Even before Bush's comments, analysts were already predicting that soaring gasoline prices, disrupted transportation systems and a possible pull-back in consumer spending would persuade the Fed to take a breather after raising its benchmark short-term interest rate steadily higher for more than a year.

And some said Hurricane Katrina, by pushing up inflation and slowing economic growth, may be the final challenge for Greenspan, who plans to step down as Fed chairman early next year after helping steer the U.S. economy through trouble many times before.

"This is the guy you want now," Richard Yamarone, director of economic research at Argus Research Corp., said of Greenspan, who took office in August 1987, shortly before the stock market crashed that October. White House officials have said Bush will not nominate a successor until next year, leaving many economists to speculate about whether any of Greenspan's likely successors will be as adept at navigating economic turmoil.

"God forbid this happened next year when we'll have a new kid on the block," Yamarone said before pausing to recall, "We did have that with Greenspan in 1987, and he did fine."

Before Katrina, analysts and futures contracts tied to the benchmark federal funds rate forecast that the Fed would lift the rate at each of its three remaining scheduled meetings this year, to 4.25 percent. By yesterday, however, they were predicting that the Fed would not push the rate so high, and might pause as soon as the upcoming Sept. 20 meeting, leaving the rate unchanged at 3.5 percent.

"For economic policymakers, the landscape has materially changed," said Ray Stone, an economist at Stone & McCarthy Research Associates. "It no longer would be prudent to regard a Sept. 20 [rate increase] as a foregone conclusion."

Fed officials could explain a change in policy "as not a deviation in course, but as a pause to evaluate temporarily unsettled economic conditions," Stone said.

Some analysts said Bush's comment about the storm causing a "temporary disruption" indicated that the Fed was likely to keep raising rates through the end of the year.

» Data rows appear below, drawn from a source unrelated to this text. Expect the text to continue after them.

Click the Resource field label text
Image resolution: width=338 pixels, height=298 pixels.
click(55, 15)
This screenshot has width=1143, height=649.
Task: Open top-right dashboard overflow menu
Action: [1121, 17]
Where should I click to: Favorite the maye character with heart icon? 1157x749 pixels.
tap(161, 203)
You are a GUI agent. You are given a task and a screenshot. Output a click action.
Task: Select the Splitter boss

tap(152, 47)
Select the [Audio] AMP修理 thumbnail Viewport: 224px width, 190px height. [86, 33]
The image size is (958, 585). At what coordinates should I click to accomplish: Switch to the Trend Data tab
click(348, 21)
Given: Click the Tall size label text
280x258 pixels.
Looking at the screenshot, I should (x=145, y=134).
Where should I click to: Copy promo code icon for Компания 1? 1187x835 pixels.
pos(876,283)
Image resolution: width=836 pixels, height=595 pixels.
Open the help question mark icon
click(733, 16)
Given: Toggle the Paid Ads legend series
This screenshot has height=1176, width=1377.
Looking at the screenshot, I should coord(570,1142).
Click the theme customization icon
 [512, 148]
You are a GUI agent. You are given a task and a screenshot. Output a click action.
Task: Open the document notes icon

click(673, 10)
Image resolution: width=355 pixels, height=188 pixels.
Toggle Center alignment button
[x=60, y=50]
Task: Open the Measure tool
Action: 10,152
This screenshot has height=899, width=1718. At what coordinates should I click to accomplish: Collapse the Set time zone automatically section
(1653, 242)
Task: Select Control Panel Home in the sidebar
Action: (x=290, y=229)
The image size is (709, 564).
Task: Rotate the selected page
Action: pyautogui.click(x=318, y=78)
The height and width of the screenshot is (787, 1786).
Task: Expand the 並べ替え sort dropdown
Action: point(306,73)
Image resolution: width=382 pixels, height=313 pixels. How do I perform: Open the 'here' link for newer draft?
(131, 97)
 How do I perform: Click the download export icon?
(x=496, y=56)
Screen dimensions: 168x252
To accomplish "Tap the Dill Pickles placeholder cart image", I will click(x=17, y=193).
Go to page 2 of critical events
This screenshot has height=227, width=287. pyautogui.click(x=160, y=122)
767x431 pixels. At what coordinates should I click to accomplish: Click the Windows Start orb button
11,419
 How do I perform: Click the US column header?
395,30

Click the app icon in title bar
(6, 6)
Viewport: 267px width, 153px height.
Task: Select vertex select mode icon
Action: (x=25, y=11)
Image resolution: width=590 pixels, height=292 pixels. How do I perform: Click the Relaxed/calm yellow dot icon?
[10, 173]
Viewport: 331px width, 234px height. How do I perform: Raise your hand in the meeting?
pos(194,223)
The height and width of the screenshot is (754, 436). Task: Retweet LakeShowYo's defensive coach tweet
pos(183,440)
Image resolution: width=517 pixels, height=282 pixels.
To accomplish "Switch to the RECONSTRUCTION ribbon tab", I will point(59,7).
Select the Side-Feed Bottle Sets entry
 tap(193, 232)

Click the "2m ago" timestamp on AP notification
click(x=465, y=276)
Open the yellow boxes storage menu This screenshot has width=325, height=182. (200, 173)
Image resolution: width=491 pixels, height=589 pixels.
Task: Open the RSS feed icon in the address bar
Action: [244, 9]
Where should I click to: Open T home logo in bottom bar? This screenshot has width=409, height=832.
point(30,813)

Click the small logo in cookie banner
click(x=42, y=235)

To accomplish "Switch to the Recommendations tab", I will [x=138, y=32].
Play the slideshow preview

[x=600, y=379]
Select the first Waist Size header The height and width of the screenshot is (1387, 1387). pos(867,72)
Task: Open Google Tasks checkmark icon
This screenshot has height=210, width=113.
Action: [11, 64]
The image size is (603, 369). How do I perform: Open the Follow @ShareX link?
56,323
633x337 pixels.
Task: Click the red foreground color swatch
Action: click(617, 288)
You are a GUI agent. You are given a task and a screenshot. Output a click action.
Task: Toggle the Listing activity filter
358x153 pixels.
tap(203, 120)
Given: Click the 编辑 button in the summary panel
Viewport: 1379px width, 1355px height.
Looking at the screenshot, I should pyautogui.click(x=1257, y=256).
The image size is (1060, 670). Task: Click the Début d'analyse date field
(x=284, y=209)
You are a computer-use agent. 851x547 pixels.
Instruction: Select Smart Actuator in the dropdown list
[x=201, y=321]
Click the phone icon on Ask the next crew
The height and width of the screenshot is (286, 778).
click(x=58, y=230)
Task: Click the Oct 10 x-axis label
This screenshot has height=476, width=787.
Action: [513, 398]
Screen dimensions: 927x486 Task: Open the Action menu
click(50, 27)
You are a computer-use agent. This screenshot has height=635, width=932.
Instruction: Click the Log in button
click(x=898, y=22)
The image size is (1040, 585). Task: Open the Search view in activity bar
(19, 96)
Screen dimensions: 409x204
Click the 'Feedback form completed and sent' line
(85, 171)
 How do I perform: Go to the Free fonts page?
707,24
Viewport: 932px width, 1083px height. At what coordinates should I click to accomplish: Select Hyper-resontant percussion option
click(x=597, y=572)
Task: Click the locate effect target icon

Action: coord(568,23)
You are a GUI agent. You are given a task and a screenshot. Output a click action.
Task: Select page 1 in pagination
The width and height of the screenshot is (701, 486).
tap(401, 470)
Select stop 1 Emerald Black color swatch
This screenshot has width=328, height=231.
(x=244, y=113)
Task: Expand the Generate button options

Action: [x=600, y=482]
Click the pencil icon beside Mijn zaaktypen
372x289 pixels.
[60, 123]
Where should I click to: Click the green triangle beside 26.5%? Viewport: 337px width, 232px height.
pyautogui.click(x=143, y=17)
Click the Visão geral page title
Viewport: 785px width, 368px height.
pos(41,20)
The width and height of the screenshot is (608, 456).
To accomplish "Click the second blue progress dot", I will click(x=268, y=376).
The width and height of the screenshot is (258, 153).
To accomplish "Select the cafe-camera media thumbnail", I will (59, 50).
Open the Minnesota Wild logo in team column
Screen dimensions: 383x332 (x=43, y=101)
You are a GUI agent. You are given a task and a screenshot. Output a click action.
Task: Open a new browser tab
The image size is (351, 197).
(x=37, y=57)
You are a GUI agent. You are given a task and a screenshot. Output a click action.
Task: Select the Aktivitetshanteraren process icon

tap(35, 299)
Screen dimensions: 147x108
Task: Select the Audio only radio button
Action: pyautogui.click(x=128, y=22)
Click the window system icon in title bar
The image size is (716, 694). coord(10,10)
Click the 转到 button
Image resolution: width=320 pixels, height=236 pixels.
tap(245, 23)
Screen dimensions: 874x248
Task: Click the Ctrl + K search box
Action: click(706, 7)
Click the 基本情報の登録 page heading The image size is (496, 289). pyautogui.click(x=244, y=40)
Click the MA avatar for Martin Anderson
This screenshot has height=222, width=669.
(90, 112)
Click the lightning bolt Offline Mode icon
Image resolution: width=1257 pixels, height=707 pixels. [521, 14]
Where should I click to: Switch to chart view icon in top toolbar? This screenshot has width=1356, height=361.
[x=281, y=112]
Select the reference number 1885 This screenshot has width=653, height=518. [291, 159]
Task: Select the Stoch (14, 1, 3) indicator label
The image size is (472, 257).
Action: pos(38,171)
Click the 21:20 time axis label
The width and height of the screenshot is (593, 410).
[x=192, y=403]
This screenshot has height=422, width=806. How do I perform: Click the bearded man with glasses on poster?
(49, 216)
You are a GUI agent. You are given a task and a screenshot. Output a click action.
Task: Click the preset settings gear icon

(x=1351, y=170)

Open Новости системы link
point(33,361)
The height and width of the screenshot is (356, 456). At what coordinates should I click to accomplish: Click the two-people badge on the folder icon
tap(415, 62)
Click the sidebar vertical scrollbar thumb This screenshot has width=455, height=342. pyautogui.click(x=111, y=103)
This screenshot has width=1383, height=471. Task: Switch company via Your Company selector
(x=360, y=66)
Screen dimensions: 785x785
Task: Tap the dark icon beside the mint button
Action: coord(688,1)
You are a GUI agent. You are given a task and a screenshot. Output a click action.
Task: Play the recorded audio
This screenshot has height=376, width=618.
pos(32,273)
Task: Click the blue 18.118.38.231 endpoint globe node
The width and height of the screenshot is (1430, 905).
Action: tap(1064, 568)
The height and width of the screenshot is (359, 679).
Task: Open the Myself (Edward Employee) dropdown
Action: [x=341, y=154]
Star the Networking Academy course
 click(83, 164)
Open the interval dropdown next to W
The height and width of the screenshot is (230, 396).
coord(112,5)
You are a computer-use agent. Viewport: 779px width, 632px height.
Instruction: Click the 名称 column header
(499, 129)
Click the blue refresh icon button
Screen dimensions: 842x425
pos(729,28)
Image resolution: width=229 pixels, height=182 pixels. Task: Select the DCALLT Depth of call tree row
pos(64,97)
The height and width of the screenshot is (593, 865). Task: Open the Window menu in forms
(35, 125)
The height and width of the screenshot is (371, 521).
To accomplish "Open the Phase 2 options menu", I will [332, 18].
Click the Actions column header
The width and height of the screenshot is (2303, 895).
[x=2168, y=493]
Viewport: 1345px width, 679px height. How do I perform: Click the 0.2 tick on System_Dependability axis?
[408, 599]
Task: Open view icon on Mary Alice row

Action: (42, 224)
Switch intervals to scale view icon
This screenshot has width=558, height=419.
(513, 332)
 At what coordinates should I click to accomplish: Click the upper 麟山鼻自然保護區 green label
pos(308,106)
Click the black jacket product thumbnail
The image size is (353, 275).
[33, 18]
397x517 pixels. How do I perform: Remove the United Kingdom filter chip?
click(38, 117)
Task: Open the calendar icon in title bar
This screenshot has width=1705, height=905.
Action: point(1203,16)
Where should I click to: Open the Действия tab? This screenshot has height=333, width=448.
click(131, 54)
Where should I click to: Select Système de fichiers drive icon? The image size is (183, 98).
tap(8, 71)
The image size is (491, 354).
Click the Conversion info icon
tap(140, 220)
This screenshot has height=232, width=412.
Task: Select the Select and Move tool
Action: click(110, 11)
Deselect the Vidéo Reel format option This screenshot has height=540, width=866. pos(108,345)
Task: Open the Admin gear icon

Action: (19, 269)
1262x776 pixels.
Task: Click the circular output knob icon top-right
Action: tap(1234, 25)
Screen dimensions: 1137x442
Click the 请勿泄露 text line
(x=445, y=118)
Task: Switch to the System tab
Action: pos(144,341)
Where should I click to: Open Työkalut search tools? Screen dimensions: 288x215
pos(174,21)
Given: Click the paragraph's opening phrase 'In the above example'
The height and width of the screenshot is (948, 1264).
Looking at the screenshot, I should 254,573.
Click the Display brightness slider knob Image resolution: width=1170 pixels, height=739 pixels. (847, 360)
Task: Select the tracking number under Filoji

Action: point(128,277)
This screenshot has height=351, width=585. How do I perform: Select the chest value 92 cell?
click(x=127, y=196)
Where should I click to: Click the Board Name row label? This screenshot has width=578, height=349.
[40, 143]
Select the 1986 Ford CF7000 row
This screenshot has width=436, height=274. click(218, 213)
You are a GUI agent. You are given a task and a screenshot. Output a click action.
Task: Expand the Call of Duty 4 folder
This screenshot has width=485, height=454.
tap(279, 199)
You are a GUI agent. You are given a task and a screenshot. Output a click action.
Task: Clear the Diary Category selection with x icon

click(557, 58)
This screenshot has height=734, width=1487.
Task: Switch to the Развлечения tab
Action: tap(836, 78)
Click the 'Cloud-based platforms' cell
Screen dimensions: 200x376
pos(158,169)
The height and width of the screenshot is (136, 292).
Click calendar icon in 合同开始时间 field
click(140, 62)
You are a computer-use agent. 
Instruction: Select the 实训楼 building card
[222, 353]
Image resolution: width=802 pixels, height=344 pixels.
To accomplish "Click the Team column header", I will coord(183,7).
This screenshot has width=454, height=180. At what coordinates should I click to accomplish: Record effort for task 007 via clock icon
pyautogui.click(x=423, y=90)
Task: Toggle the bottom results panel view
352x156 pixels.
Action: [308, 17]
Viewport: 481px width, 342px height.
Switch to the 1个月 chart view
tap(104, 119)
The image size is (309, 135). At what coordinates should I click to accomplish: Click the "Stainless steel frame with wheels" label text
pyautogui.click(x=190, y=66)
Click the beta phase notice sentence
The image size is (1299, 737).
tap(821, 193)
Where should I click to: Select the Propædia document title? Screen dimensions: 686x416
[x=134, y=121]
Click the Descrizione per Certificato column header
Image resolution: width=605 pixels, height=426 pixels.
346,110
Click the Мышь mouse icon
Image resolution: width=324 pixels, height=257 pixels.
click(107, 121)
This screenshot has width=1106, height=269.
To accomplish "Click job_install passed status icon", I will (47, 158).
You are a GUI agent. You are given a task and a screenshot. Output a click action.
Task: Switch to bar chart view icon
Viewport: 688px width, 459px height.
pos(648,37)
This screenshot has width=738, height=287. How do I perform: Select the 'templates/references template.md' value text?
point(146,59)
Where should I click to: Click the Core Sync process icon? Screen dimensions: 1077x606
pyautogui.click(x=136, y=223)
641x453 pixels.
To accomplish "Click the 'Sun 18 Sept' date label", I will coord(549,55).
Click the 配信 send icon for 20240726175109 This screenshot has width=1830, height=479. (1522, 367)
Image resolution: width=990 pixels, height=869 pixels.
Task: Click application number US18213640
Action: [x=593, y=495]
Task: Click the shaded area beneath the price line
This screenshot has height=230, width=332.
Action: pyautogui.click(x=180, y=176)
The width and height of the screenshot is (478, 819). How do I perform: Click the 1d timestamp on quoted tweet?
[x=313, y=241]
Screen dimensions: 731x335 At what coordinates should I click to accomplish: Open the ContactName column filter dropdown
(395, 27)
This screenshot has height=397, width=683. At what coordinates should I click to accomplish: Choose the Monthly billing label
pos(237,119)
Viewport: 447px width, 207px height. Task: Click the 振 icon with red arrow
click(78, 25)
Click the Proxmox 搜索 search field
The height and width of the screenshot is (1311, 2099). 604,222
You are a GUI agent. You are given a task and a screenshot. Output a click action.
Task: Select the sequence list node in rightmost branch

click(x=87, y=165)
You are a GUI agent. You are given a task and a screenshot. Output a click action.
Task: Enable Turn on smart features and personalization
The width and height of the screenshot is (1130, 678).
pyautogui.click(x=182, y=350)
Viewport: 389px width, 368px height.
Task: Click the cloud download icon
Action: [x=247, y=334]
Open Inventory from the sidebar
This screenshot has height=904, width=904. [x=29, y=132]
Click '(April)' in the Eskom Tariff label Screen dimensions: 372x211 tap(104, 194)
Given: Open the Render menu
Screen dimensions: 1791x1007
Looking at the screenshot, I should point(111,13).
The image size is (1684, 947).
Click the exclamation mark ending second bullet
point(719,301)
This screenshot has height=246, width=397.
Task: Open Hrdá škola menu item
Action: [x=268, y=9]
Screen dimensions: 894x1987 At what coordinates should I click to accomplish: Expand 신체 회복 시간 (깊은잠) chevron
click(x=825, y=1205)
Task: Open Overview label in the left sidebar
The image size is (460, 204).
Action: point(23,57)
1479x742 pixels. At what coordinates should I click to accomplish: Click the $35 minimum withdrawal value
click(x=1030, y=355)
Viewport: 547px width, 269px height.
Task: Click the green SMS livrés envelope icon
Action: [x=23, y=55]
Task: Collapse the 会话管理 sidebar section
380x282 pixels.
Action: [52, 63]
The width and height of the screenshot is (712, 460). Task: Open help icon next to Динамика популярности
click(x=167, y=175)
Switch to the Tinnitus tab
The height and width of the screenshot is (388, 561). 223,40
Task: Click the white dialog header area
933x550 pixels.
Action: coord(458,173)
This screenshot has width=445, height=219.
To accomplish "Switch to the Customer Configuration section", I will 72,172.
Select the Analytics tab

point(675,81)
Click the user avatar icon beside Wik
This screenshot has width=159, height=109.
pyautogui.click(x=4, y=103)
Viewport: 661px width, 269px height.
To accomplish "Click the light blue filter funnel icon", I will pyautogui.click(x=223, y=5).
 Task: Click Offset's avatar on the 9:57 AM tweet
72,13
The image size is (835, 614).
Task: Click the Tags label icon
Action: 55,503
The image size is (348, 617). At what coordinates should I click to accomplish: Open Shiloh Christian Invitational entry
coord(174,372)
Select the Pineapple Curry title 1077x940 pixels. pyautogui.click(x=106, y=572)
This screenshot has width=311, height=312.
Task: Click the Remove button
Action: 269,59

But others said the Fed would bump the rate up to 3.75 percent this month but wait until the hurricane's economic impact becomes clearer before determining how to act at the next two meetings. Critical details include how long oil refineries will be unable to operate or how high gasoline prices will go and for how long.

"We should not rule out a shift in [Fed] policy before the end of the year," former Fed board member Laurence H. Meyer, vice chairman of Macroeconomic Advisers LLC, wrote in a note to clients.

Greenspan's fans have noted that his response to the 1987 stock market crash and other challenges has resulted in a pretty successful record. Inflation, interest rates and unemployment are lower now than when he started the job. The nation has suffered just two mild recessions during his 18-year tenure, separated by the longest peacetime expansion in history.

But some critics have suggested that his successes have encouraged some investors to take bigger risks because they think he can and will act to save them from every downturn.

Greenspan responded to the 1987 crash by issuing a one-sentence statement assuring that the Fed would provide enough cash to keep the economy and financial system operating, and by lowering interest rates with a rapid series of cuts. He was credited with calming the markets and helping trigger a recovery.

His reputation grew when Greenspan was the most prominently featured member of the "Committee to Save the World," as a 1999 Time Magazine cover story dubbed him, Treasury Secretary Robert E. Rubin and his deputy Lawrence Summers after they had worked closely together to calm international financial markets roiled in 1997 and 1998 by a series of currency crises.

"Greenspan to the Rescue," was the headline on the April 2001 cover of the Economist Magazine, largely summing up his public image at the time when the Fed was cutting interest rates following the bursting of the late 1990's stock market bubble.

Earlier this year, long-term interest rates, which are determined by financial markets, fell on speculation that a brief softness in consumer spending would persuade the Fed to slow its rate increases. Long-term rates, such as those influencing mortgages and corporate borrowing costs, plunged this week on speculation that Katrina will prompt such a response.

Bush and Greenspan met yesterday at a time of "transition at the Fed, a possible transition in the White House economic team, and arguably a transition in the economy as oil prices start to bite," said Nicolas Checa, a managing director at Kissinger McLarty Associates, an international advisory firm. The president "needs a credible voice on economic policy and no one can trump Greenspan there."

Alan Greenspan took office a few months before the 1987 stock market crash.